### Pasaje seleccionado
+ + +
El amado séptimo arte nos regala una nueva idea sobre la maternidad con “Lamb”, (2021), disponible en Filmin. Coproducción con firma del, no muy conocido, pero presente en niveles de producción en muchos títulos, (“Oblivion”, “Noe”, “Juego de tronos”,…), Valdimar Jóhannsson. Premiada en el festival de Sitges, (Mejor Película) y (Mejor Actriz) para la, siempre tan intensa, Noomi Rapace, -apunte para mitómanos, la Lisbeth Salander europea es hija del artista, Rogelio de Badajoz-, que muestra la increíble experiencia vivida por una pareja de granjeros, María e Ingvar, tras el parto de una de sus ovejas.
Con una sobria puesta en escena, con notables interpretaciones, muy especial la de Rapace, -su mirada, arte gitano en sus venas, es de lo mejor del cine actual-, en un paisaje, el islandés más salvaje, cuya cautivadora mezcla de vida y desolación proporciona tanto juego, “Lamb”, como se encargó de negar su director, no es una película de terror con animales. Vamos, que no tiene nada que ver con “Los pájaros”, ni con “Cujo” ni con el legendario taquillazo, “Tiburón”, aunque, como es temido desde el principio, al final, la naturaleza cobra su peaje, aproximando la cinta y su suceso a la moraleja de toda fábula religiosa.
Aun con sus crisis y su presente recalificación en las múltiples plataformas de streaming, vencedoras, en cierto modo y no del todo, frente a la piratería, el cine, el noble, (y maravilloso) gas capaz de hacernos creer ver fantasmas, lleva toda su vida, y lo que le queda, restaurando una historia sobre otra, -la palabra remake es un género en sí mismo-, todas salidas del mismo tronco, que diría Borges, y allí donde cualquiera de sus artesanos enciende una bombillita de imaginación, le acompaña la siguiente. Y otra. Y miles más, contorsionándolo todo cual Uróboro.
+ + +
### Información registrada
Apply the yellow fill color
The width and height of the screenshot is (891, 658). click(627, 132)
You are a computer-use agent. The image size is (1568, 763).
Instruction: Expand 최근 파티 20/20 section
+ + +
### Preguntas por responder
**a)** Devuelve sin cambios el fragmento del texto sobre «Lamb» que va desde "Aun con sus" hasta "todo cual Uróboro.", este último incluido.
**b)** Retoma el texto sobre «Lamb» y continúalo a partir de su última frase.

### Respuestas a continuación
**a)**
Aun con sus crisis y su presente recalificación en las múltiples plataformas de streaming, vencedoras, en cierto modo y no del todo, frente a la piratería, el cine, el noble, (y maravilloso) gas capaz de hacernos creer ver fantasmas, lleva toda su vida, y lo que le queda, restaurando una historia sobre otra, -la palabra remake es un género en sí mismo-, todas salidas del mismo tronco, que diría Borges, y allí donde cualquiera de sus artesanos enciende una bombillita de imaginación, le acompaña la siguiente. Y otra. Y miles más, contorsionándolo todo cual Uróboro.

**b)**
“Lamb” usa el golpe de su cuento, el hecho fantástico sin precedentes, de un modo sutil, a veces… soporífero, con pequeñas inconexiones, tal vez fruto de errores de continuidad, normalizando lo insólito, porque… ¿qué no puede pasarle, como algo habitual, a unos granjeros en mitad de la nada islandesa, siendo protagonistas de una película? Usando la tragedia, sin drama, la pareja acepta en su aislamiento lo vivido como un regalo divino, sin miedo, transformando el contenido de la película en un mensaje: ¿qué es la magia sino una distinta percepción de la realidad? Y un canto al amor más incondicional posible. Un amor como el de la madre de David, el niño androide de “Inteligencia artificial” o el de José Luis López Vázquez por su muñeca hinchable en “No es bueno que el hombre esté solo”. Un amor inhumano que acaba con el “Manual de todos los tipos de amor” y empieza otro, el que trace su imaginación.
Lenta como un cuentagotas, pero segura de su calidad cinematográfica, “Lamb” no estremece tanto como puede parecer, su principal y deliberada característica debido al esfuerzo de no querer ser una muestra más de cine fantástico, pero sí atrapa por la fuerza de sus protagonistas, de su ambientación, (ves, oyes y hasta hueles la granja) y de su final, siendo, con todo merecimiento, una de las mejores propuestas del género en los últimos años. Demostrando que la imaginación humana no tiene límites, siempre y cuando siga nutriéndose de sí misma y siga usando al cine como gas neuroquímico con el que producir alucinaciones de todo tipo.